AM6421: OSPI frame is split?

Part Number: AM6421
Other Parts Discussed in Thread: SYSCONFIG

Tool/software:

In direct mode, the clock is 10 M.

By calling the interface as shown in the figure above, the waveform is as follows.

A frame is split into three frames.

I want to know if this phenomenon is correct?

  • Hi Vaibhav,

    Thank you very much for your efforts.

    Can you use the following configuration to conduct the test again?

    1. Clock: 100 MHz, Clock Divider: 2(or  Clock: 200 MHz, Clock Divider: 4)

    2. Read 512 bytes

    3. Testing the performance of OSPI_readIndirect (Use the following similar method)

            uint32_t cycleCountBefore, cycleCountAfter, cpuCycles;
     
            CycleCounterP_reset();
     
            cycleCountBefore = CycleCounterP_getCount32();
     
            OSPI_readIndirect(xx,xx,xx,xx);
     
            cycleCountAfter = CycleCounterP_getCount32();
     
            cpuCycles = cycleCountAfter - cycleCountBefore;
            
            DebugP_log("CPU cycles:%u\n", cpuCycles);

    Looking forward to your reply.

    BR

    Ryan

  • Hi Ryan,

    The supported modes for the TAP mode is as follows:

    Read 512 bytes

    Should be okay to read.

    Testing the performance of OSPI_readIndirect (Use the following similar method)

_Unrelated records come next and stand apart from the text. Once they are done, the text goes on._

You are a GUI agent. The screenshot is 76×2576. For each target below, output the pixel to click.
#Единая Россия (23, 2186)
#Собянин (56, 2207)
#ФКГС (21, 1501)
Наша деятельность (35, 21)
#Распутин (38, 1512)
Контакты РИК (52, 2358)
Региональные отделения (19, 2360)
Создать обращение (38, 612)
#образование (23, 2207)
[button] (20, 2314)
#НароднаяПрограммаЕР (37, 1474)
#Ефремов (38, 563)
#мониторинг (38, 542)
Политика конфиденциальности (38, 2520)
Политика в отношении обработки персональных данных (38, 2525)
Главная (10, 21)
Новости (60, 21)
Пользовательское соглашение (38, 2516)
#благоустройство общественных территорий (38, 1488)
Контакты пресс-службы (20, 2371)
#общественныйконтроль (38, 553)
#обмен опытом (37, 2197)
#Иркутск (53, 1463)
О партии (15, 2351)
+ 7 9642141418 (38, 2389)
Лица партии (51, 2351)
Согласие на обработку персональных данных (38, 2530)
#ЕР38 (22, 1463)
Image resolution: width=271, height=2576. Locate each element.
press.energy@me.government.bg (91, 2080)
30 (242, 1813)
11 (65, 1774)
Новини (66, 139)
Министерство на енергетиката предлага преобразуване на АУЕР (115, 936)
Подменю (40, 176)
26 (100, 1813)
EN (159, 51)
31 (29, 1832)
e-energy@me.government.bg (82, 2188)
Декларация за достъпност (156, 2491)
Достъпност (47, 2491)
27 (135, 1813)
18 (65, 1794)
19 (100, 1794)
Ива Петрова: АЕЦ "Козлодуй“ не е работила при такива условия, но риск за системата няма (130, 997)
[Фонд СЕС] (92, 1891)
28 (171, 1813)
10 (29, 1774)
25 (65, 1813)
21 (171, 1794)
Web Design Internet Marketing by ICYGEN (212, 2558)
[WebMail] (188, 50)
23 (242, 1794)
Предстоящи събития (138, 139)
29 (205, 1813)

    You can go ahead with this.

    Please let me know if you run into any issue.

    Regards,

    Vaibhav

  • Hi Vaibhav,

    I want to know the test results from your side(The above configuration).

    BR

    Ryan

  • Hi Ryan,

    I did not do the time profiling as it was not in the initial ask post our call yesterday, so I am going to do it right now and send it to you in sometime.

    Regards,

    Vaibhav

  • Hi Vaibhav,

    Thank you very much for your efforts.

    Next week, I will modify the SDK based on the changes you proposed and conduct a time analysis test.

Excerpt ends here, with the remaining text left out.